__INSTRUCTIONS FOR THE TASK__.
The answer must consist of every line in the records below that contains the string "Edit".

Saved entries:

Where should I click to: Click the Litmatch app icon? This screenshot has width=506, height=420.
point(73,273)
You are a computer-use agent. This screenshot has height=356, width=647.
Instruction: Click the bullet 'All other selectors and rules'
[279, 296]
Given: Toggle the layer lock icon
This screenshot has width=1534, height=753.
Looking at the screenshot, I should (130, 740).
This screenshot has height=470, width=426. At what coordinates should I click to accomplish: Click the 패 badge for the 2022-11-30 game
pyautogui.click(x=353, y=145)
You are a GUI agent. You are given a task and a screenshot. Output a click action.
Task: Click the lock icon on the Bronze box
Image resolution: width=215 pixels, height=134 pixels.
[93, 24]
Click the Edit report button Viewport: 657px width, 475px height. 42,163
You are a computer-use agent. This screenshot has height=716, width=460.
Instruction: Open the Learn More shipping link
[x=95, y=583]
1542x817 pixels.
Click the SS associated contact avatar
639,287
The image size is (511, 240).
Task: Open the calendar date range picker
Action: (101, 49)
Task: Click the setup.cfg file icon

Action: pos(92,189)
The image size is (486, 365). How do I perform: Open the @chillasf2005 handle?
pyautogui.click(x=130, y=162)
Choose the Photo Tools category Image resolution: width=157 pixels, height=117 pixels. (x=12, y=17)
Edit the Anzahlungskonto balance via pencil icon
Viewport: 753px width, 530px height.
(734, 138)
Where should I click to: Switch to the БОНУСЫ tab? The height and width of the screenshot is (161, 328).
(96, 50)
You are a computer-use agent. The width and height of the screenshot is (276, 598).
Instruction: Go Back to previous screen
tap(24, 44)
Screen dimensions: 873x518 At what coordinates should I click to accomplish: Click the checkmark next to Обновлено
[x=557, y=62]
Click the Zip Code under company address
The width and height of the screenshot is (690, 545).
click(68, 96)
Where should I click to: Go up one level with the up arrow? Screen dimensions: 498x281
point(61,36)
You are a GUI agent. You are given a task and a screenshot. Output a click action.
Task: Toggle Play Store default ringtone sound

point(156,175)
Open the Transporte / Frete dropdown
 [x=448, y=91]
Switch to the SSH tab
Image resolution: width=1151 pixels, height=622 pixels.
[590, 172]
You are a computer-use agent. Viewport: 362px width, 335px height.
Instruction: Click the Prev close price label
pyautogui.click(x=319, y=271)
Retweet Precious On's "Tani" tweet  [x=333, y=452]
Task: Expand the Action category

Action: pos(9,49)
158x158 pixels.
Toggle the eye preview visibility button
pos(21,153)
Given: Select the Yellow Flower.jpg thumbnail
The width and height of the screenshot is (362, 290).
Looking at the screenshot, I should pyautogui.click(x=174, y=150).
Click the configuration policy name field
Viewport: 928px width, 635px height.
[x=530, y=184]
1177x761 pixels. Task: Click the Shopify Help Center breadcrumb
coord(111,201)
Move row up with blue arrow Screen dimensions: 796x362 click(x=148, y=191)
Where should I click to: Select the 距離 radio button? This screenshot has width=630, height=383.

__ANSWER__.
Click the Edit report button Viewport: 657px width, 475px height. 42,163
Edit the Anzahlungskonto balance via pencil icon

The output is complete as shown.